COMPOSITION DE LA COUR :
En application des dispositions de l'article 945-1 du code de procédure civile, l'affaire a été débattue le 25 février 2013, en audience publique, les parties ne s'y étant pas opposées, devant M. Bernard ROUSSEAU, président de chambre, chargé d'instruire l'affaire.
Ce magistrat a rendu compte des plaidoiries dans le délibéré de la Cour, composée de :
M. Bernard ROUSSEAU, Président de chambre, président, Mme Marie-Josée BOLNET, Conseillère, Mme Françoise GAUDIN, Conseillère.
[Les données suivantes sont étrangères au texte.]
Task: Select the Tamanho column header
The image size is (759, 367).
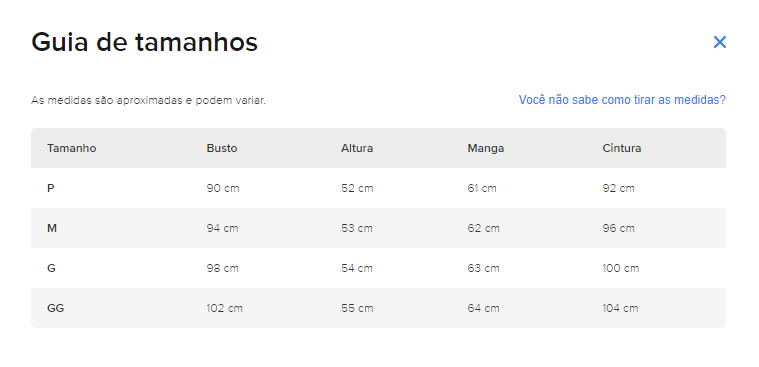Action: 72,148
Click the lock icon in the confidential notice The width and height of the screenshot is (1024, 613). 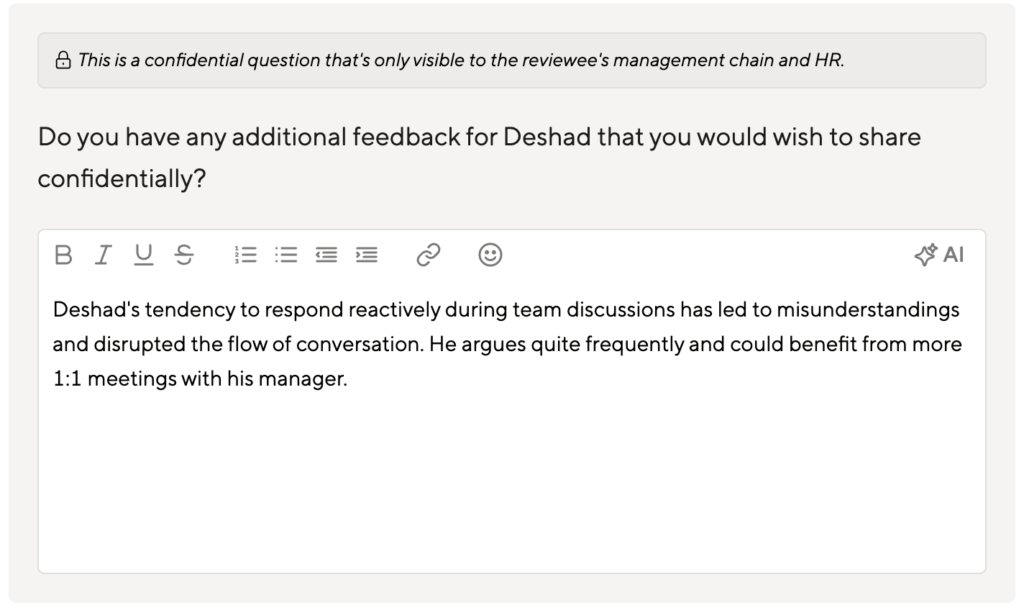[x=63, y=61]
Les parties ont été avisées à l'issue des débats de ce que l'arrêt sera prononcé par sa mise à disposition au greffe de la cour le 08 avril 2013
GREFFIER Lors des débats Mme Juliette GERAN, Adjointe Administrative Principale faisant fonction de greffière, serment préalablement prêté.
ARRET :
Contradictoire, prononcé publiquement par mise à disposition de l'arrêt au greffe de la cour, les parties en ayant été préalablement avisées conformément à l'article 450 al 2 du CPC. Signé par M. Bernard ROUSSEAU, Président de chambre, président, et par Mme Juliette GERAN, Adjointe Administrative Principale, fft de greffière, à laquelle la décision a été remise par le magistrat signataire.
Faits et procédure :
Par requête du 20 septembre 2010, M. Roger X... a saisi le Tribunal des Affaires de Sécurité Sociale de la Guadeloupe d'un recours contre la décision de la Commission de Recours Amiable de la Caisse Générale de Sécurité Sociale de la Guadeloupe, en date du 15 septembre 2010 ayant confirmé le refus de ladite caisse de sécurité sociale de réviser le montant de sa pension de retraite sur le fondement de l'article R351-1 du code de la sécurité sociale, lequel dispose que les droits à l'assurance retraite sont déterminés en tenant compte des cotisations versées au titre de la législation sur les assurances sociales.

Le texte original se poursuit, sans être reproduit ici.